Frequently asked questions
- What is a butterfly on ARKG?
- A butterfly on ARKG is the butterfly strategy applied to ARKG (etf). The strategy is structurally neutral / pin (limited-risk, limited-reward): A long call butterfly buys one lower-strike call, sells two ATM calls, and buys one higher-strike call, paying a small net debit for a defined-risk position that maxes out if the underlying pins the middle strike at expiration. With ARKG etf trading near $28.20, the strikes shown on this page are snapped to the nearest listed ARKG chain strike and the premiums come straight from the end-of-day bid/ask midpoint.
- How are ARKG butterfly max profit and max loss calculated?
- Max profit equals the wing width minus net debit times 100 (reached when the underlying pins the middle strike); max loss equals the net debit times 100. Two breakevens at lower-wing plus debit and upper-wing minus debit. For the ARKG butterfly priced from the end-of-day chain at a 30-day expiry (ATM IV 44.04%), the computed maximum profit is $106.17 per contract and the computed maximum loss is -$37.50 per contract. Live intraday quotes will differ as the chain moves through the trading session.
- What is the breakeven for a ARKG butterfly?
- The breakeven for the ARKG butterfly priced on this page is roughly $29.13 at expiration, derived from end-of-day chain premiums. Breakeven is the underlying price at which the strategy's P&L crosses zero ignoring transaction costs and assignment risk.

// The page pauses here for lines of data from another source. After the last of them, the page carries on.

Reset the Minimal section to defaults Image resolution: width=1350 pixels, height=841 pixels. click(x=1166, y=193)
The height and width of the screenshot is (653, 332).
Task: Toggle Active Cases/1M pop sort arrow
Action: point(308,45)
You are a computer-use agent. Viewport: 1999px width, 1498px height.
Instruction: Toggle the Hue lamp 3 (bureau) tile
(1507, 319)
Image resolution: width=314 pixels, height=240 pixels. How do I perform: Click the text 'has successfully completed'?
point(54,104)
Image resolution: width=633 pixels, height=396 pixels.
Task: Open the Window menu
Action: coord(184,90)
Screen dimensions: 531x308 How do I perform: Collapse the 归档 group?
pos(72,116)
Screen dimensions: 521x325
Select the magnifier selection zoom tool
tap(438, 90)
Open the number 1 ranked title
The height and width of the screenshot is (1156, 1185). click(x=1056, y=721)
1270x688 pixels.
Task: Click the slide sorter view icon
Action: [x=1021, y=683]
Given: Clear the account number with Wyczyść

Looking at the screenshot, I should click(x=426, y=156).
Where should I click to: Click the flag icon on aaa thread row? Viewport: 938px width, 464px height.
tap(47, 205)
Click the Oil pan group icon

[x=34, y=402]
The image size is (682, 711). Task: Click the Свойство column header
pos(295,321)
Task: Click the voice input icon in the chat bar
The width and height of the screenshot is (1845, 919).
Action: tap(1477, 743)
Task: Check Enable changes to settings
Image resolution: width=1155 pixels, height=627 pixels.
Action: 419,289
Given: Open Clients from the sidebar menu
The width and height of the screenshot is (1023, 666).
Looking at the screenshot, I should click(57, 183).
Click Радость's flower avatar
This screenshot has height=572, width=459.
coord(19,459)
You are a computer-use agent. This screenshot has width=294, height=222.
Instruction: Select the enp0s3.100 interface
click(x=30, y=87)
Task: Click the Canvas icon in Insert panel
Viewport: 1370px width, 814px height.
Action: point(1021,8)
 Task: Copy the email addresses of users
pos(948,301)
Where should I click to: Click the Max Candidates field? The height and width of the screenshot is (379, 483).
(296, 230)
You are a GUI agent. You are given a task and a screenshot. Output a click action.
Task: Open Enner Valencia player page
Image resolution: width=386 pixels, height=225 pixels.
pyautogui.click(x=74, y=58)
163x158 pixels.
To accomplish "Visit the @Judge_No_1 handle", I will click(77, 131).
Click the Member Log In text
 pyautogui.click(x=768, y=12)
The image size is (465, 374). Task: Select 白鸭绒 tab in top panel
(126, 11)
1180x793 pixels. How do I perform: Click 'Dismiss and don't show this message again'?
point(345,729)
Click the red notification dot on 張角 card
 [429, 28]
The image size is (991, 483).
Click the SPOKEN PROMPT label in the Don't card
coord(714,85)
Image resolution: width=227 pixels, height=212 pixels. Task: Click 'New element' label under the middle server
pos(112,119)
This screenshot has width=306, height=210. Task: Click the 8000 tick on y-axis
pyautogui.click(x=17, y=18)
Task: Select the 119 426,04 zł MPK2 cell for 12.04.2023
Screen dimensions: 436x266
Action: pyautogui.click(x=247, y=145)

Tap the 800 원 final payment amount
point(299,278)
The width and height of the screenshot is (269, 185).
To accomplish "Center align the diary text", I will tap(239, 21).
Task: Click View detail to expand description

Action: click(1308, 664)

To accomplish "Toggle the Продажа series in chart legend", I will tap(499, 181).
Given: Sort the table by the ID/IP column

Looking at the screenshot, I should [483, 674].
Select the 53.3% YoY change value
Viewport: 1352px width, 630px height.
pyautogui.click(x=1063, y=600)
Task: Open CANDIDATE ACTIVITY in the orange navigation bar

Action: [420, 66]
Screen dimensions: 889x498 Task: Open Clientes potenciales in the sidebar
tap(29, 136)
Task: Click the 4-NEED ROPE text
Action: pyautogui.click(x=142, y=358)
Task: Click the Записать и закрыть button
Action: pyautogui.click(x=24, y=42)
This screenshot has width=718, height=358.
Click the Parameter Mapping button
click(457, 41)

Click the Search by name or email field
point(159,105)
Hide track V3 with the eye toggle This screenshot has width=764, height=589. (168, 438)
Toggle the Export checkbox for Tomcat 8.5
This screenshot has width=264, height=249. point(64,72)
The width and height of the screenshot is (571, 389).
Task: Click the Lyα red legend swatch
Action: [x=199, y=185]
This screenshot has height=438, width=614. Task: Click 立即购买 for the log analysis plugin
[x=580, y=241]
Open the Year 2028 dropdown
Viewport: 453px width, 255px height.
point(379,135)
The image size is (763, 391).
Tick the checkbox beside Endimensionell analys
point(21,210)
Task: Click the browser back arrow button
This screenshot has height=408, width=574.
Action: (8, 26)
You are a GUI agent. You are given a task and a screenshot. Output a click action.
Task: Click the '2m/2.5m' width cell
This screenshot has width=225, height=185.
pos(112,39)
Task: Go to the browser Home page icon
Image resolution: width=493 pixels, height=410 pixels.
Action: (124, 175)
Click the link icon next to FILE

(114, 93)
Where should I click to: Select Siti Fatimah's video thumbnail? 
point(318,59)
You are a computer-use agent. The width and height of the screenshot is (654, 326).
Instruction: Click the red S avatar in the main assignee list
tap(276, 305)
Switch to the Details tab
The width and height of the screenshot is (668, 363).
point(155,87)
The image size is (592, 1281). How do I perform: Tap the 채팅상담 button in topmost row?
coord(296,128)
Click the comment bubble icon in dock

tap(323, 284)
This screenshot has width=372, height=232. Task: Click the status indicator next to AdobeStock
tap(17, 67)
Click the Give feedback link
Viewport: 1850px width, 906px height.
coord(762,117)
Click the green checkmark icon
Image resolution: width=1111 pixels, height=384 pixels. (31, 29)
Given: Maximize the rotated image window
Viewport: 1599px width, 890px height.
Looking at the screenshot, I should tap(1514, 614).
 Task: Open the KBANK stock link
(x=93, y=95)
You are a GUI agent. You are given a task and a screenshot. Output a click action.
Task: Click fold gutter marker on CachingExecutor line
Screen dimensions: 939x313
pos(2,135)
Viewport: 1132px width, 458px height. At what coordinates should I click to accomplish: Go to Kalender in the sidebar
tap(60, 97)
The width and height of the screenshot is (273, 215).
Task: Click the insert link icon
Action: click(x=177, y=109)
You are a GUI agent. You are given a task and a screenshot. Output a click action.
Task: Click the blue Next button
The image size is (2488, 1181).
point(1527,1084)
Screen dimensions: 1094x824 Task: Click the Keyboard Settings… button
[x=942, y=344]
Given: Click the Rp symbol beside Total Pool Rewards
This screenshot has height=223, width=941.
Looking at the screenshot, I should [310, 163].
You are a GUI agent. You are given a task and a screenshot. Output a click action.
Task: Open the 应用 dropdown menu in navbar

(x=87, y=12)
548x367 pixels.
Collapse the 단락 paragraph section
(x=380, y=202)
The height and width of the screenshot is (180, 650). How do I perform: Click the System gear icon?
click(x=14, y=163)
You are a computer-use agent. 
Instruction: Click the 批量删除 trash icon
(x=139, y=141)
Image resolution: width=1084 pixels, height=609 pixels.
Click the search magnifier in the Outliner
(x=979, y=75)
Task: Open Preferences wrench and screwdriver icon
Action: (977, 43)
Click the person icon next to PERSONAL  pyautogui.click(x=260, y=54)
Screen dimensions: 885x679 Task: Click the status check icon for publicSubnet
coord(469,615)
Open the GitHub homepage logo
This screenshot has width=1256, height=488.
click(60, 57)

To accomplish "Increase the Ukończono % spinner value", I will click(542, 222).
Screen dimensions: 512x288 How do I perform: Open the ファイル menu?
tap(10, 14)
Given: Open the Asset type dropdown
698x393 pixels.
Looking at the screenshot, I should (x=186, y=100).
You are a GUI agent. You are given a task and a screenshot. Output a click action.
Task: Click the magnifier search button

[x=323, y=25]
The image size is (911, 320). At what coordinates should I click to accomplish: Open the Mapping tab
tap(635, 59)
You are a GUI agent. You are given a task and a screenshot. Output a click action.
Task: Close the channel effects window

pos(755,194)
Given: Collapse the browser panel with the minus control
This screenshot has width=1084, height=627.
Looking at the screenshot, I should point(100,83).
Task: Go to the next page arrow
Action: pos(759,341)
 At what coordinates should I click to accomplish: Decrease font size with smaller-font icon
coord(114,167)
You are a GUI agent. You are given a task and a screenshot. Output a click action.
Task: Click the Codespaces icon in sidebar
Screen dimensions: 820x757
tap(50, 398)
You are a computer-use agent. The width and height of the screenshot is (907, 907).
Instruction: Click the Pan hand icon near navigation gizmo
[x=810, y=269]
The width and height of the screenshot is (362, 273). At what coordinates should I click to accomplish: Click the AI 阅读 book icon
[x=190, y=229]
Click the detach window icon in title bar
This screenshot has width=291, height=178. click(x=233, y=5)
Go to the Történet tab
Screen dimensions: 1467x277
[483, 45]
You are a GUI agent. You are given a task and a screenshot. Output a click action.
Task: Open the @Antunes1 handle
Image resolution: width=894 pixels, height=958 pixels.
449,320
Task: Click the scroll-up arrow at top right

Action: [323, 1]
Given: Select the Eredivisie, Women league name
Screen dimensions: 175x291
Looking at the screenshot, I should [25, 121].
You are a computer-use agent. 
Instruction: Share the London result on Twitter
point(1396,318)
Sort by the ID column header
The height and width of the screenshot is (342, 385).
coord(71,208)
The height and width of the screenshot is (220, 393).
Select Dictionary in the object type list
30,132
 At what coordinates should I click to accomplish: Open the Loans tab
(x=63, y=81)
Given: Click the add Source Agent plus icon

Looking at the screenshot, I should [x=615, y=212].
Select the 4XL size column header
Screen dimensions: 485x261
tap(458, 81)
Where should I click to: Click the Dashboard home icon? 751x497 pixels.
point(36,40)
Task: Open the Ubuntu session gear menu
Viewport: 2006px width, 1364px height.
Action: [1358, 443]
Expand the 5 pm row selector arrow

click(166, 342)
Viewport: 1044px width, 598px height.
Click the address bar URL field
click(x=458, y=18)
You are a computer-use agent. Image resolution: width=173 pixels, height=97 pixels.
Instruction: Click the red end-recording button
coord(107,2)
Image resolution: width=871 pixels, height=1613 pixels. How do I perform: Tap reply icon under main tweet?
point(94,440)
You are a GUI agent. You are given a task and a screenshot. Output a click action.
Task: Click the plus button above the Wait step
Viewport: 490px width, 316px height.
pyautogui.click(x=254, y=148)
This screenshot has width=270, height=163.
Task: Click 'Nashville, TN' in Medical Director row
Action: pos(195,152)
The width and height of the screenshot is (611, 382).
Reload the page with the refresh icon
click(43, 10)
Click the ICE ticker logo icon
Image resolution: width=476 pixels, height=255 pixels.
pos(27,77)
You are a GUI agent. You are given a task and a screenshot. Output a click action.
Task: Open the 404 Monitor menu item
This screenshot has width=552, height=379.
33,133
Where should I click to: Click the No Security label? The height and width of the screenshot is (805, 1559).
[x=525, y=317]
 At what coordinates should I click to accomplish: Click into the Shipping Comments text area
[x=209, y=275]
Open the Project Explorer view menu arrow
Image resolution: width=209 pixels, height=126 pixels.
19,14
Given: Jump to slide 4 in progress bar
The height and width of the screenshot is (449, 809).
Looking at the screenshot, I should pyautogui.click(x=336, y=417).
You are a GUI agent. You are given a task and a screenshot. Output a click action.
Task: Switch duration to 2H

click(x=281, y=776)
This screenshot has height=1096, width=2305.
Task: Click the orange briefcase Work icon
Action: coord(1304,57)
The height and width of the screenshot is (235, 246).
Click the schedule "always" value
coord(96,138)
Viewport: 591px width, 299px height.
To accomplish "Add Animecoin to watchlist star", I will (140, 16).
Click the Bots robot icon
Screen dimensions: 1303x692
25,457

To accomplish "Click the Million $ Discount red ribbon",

The current ARKG market-implied 1-standard-deviation expected move is approximately 12.63%; if the move sits well outside the breakeven distance, the structure's risk-reward becomes correspondingly tighter.
- When should you consider a butterfly on ARKG?
- Butterflies on ARKG are pinning bets - traders use them when they expect ARKG to settle near a specific level at expiration (often the prior close, a round number, or the max-pain strike) and want defined-risk exposure to that outcome.
- How does current ARKG implied volatility affect this butterfly?
- ARKG ATM IV is at 44.04% with IV rank near 19.37%, which is on the low end of its 1-year range. Premium-buying structures (long call, long put, debit spreads) are relatively cheap in this regime; premium-selling structures collect less credit per unit risk.